##### SOURCE MATERIAL #####

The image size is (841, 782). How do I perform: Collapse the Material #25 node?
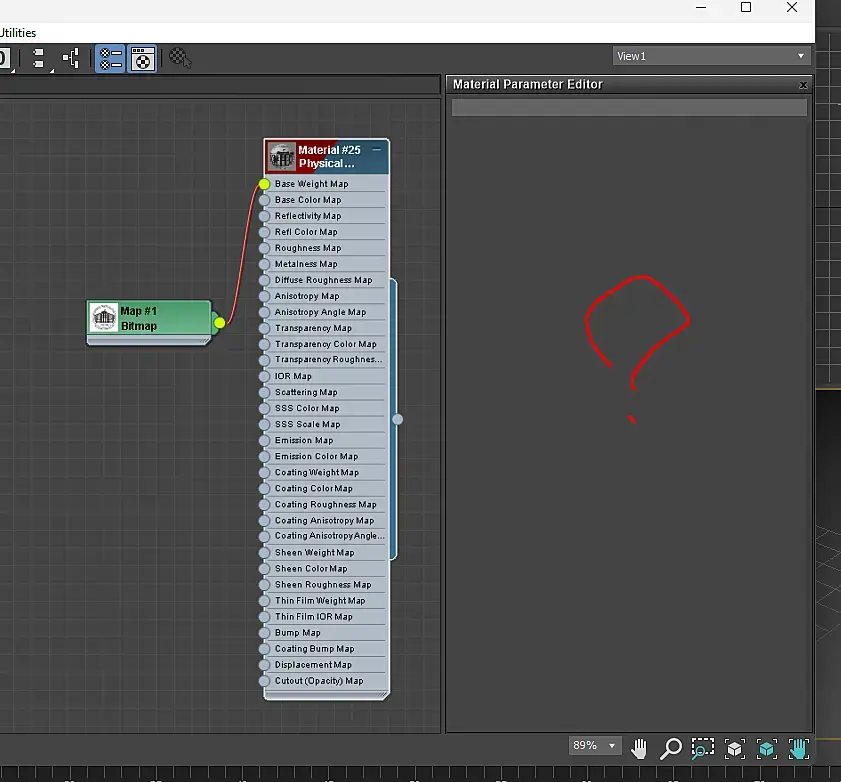(x=377, y=149)
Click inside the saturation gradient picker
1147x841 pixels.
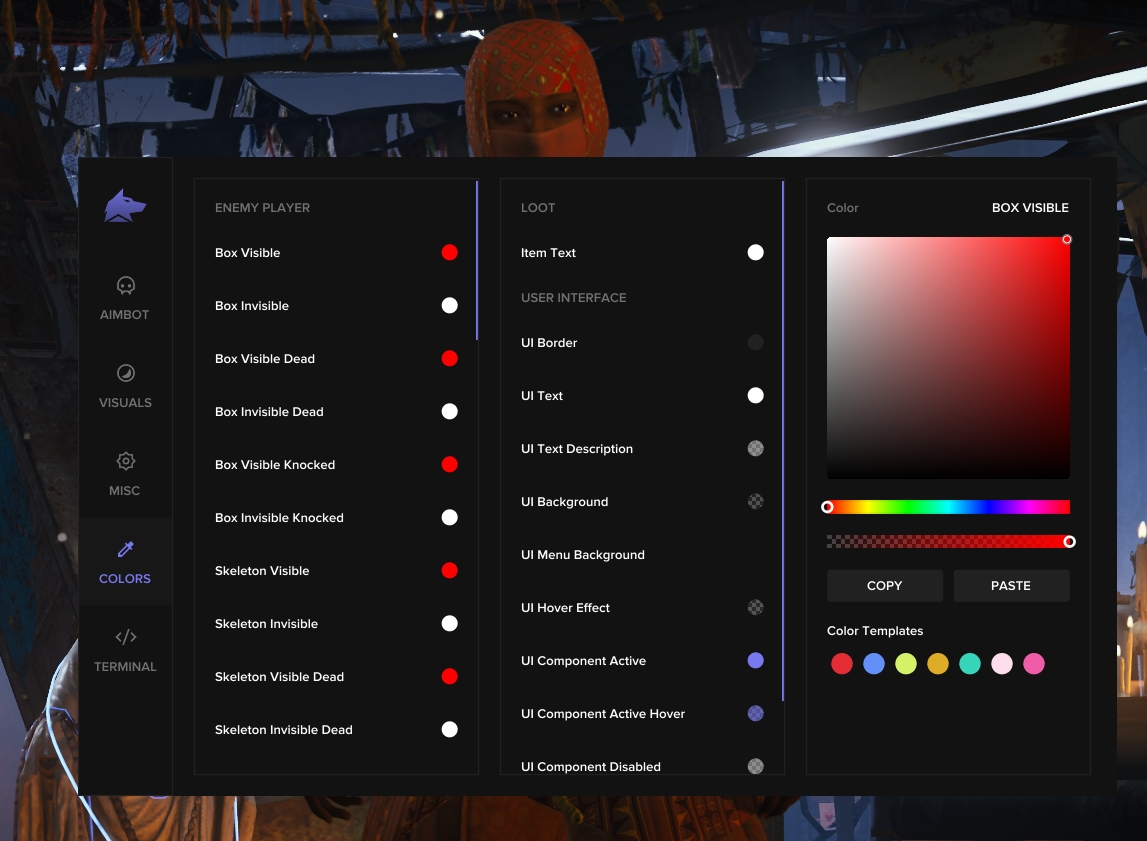948,357
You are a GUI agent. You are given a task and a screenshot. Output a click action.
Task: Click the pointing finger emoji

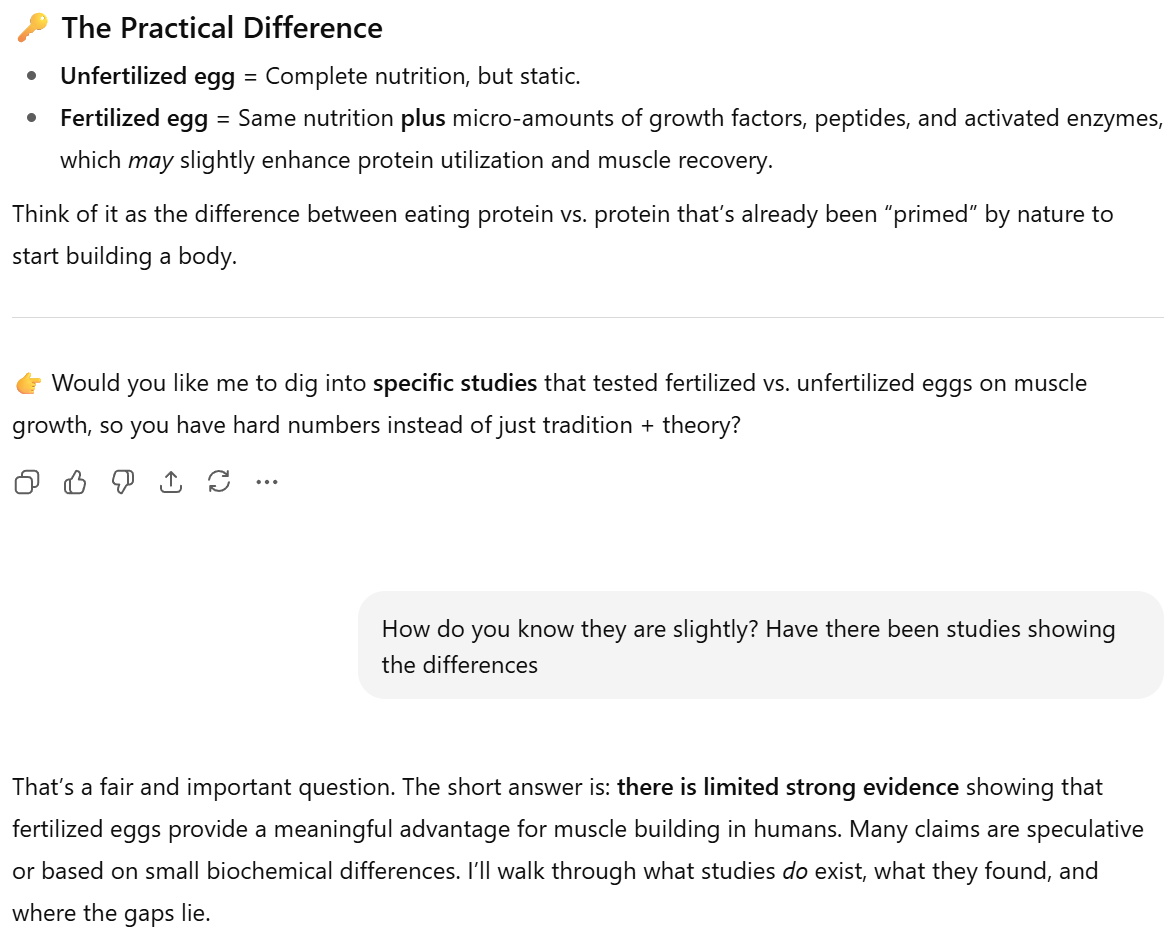pos(28,383)
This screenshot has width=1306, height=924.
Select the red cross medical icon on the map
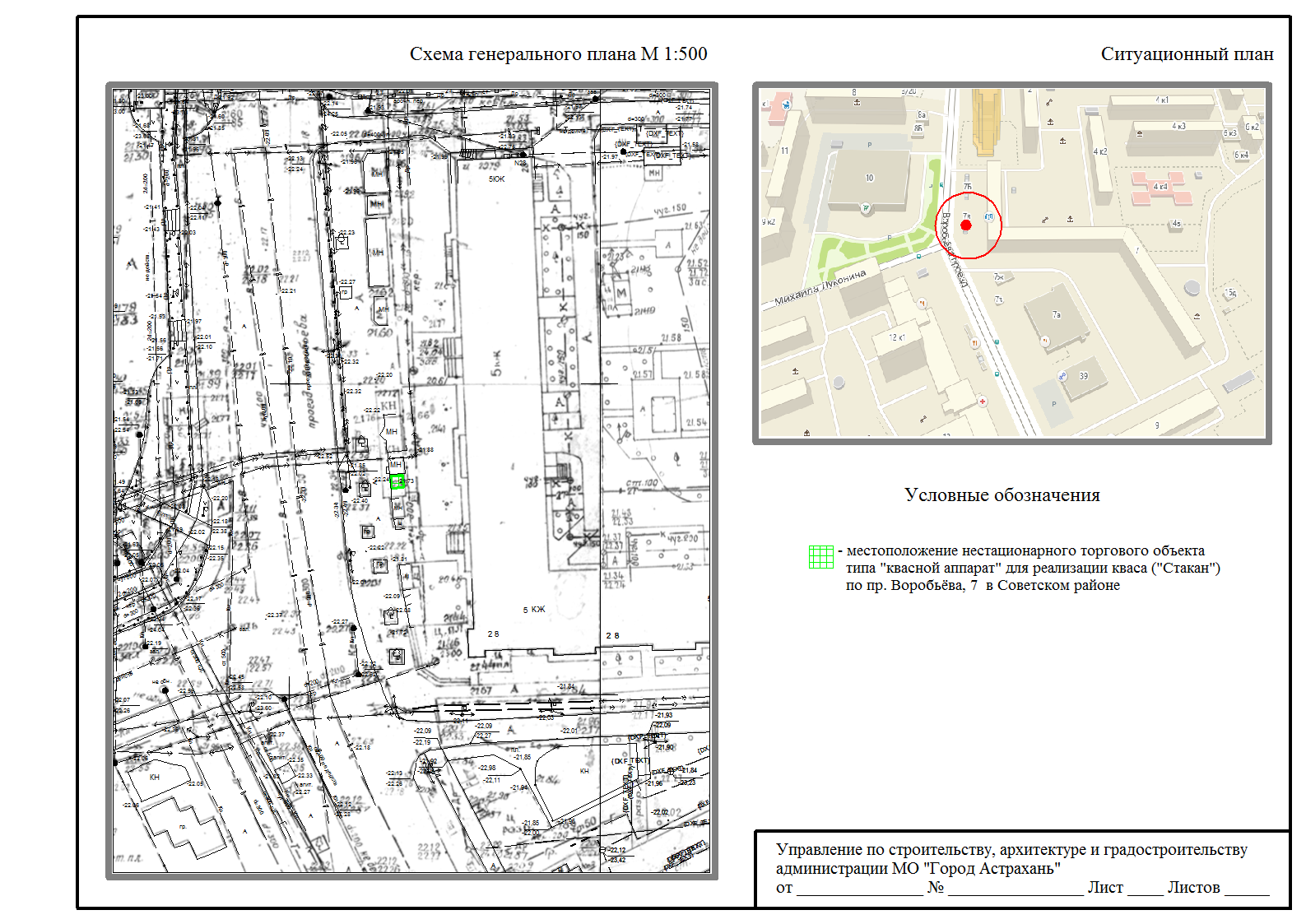(x=983, y=402)
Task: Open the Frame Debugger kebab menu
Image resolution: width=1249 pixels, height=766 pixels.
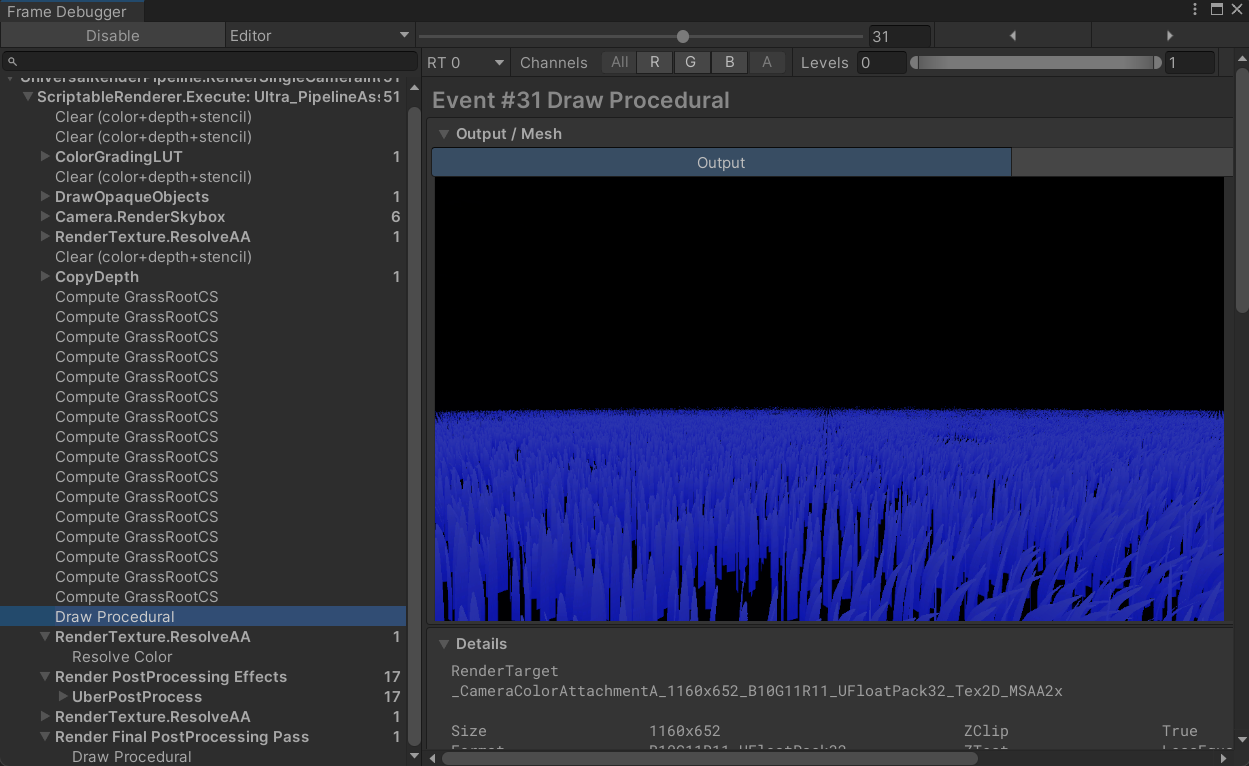Action: coord(1195,9)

#####

**AIM OF THE EXERCISE:** Beginning with the line that holds "Image resolution: width=1249" and continuing to the end of the entries above, set down each line exactly, both ends included; include no pictures.

**ANSWER FOR THIS EXERCISE:**
Image resolution: width=1249 pixels, height=766 pixels.
Action: coord(1195,9)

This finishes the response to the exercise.